Of the lines listed below, return exactly those that run from the line containing "Get updates (195, 2431)" through the line containing "Request a bulk quote (334, 590)", both included.

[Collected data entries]
+++++

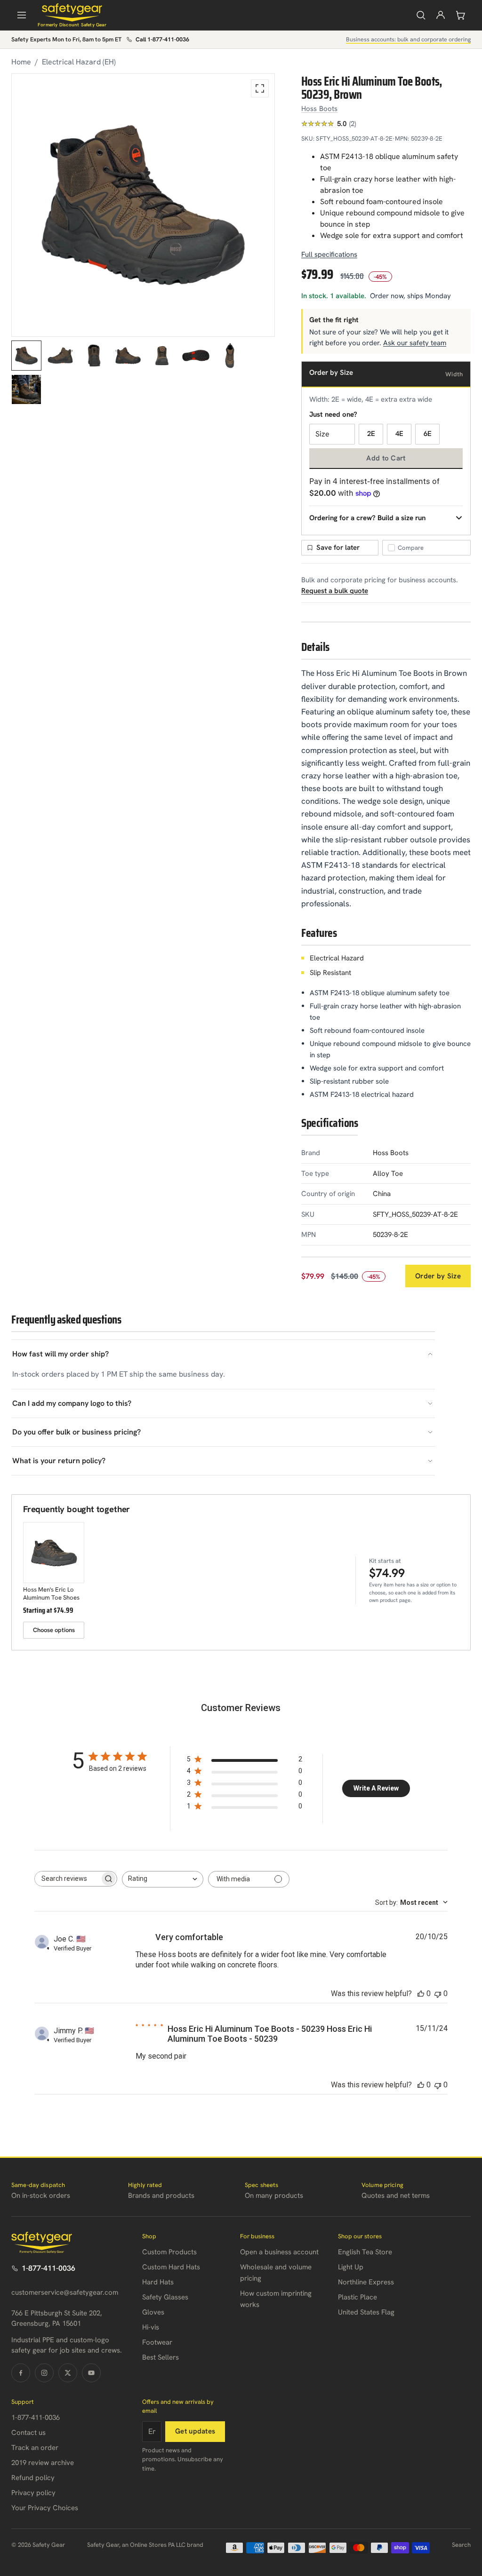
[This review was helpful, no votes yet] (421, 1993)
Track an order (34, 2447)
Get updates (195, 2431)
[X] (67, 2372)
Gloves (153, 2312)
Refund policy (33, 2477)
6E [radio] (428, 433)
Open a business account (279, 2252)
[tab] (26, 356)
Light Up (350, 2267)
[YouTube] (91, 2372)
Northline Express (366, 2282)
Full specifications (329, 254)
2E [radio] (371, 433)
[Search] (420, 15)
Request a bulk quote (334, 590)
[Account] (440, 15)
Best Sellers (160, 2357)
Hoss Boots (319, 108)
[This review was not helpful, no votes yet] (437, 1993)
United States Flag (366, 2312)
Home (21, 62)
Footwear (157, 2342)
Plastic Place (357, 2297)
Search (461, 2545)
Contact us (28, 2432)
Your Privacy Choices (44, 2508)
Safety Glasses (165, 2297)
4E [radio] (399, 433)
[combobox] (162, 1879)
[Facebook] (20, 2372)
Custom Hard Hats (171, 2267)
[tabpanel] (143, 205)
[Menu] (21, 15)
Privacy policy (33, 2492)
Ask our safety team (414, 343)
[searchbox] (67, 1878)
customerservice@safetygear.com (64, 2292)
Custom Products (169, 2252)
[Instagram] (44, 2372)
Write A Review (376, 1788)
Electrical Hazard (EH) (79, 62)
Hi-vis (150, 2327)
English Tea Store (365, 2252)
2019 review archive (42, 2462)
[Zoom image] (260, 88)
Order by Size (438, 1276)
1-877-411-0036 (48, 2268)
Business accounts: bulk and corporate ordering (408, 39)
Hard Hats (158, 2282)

+++++

RESULT OF THIS EXERCISE -
Get updates (195, 2431)
[X] (67, 2372)
Gloves (153, 2312)
Refund policy (33, 2477)
6E [radio] (428, 433)
Open a business account (279, 2252)
[tab] (26, 356)
Light Up (350, 2267)
[YouTube] (91, 2372)
Northline Express (366, 2282)
Full specifications (329, 254)
2E [radio] (371, 433)
[Search] (420, 15)
Request a bulk quote (334, 590)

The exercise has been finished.